> _PROBLEM DETAILS_
Repeat exactly the lines of the listing from the line containing "You are a computer-use agent. This" through its last line, and nothing beyond them.

> _PROVIDED RECORDS_
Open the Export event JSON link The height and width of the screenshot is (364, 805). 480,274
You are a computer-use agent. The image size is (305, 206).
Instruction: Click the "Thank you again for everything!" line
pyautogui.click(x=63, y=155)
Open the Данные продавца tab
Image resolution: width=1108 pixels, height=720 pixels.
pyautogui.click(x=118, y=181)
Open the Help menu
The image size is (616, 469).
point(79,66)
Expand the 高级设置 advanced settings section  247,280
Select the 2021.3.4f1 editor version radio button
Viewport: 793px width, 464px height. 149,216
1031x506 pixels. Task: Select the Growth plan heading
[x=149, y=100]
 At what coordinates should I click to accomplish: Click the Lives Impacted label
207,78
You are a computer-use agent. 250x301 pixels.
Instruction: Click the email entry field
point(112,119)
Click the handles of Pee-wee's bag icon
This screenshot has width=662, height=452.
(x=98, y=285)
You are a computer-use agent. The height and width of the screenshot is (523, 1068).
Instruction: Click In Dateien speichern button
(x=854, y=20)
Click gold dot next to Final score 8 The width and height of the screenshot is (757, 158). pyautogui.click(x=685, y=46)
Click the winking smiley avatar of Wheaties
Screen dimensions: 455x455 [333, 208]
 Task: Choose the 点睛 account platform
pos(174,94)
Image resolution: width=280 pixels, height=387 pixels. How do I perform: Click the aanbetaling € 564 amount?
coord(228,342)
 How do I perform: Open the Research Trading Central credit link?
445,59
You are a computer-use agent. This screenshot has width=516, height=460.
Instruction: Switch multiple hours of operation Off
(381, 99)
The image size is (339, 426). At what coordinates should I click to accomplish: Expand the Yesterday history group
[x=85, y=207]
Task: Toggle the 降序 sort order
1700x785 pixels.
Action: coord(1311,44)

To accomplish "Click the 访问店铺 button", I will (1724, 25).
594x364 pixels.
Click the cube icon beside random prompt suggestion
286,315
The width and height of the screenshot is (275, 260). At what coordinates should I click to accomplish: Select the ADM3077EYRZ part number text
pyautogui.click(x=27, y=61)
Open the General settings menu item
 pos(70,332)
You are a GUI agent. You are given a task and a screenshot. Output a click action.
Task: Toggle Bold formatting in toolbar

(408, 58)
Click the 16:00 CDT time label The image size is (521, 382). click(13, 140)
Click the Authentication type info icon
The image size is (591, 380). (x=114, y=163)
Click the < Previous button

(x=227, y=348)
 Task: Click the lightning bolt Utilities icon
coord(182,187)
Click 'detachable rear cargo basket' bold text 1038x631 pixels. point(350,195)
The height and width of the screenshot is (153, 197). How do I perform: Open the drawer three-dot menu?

> _FINAL ANSWER_
You are a computer-use agent. This screenshot has width=516, height=460.
Instruction: Switch multiple hours of operation Off
(381, 99)
The image size is (339, 426). At what coordinates should I click to accomplish: Expand the Yesterday history group
[x=85, y=207]
Task: Toggle the 降序 sort order
1700x785 pixels.
Action: coord(1311,44)

To accomplish "Click the 访问店铺 button", I will (1724, 25).
594x364 pixels.
Click the cube icon beside random prompt suggestion
286,315
The width and height of the screenshot is (275, 260). At what coordinates should I click to accomplish: Select the ADM3077EYRZ part number text
pyautogui.click(x=27, y=61)
Open the General settings menu item
 pos(70,332)
You are a GUI agent. You are given a task and a screenshot. Output a click action.
Task: Toggle Bold formatting in toolbar

(408, 58)
Click the 16:00 CDT time label The image size is (521, 382). click(13, 140)
Click the Authentication type info icon
The image size is (591, 380). (x=114, y=163)
Click the < Previous button

(x=227, y=348)
 Task: Click the lightning bolt Utilities icon
coord(182,187)
Click 'detachable rear cargo basket' bold text 1038x631 pixels. point(350,195)
The height and width of the screenshot is (153, 197). How do I perform: Open the drawer three-dot menu?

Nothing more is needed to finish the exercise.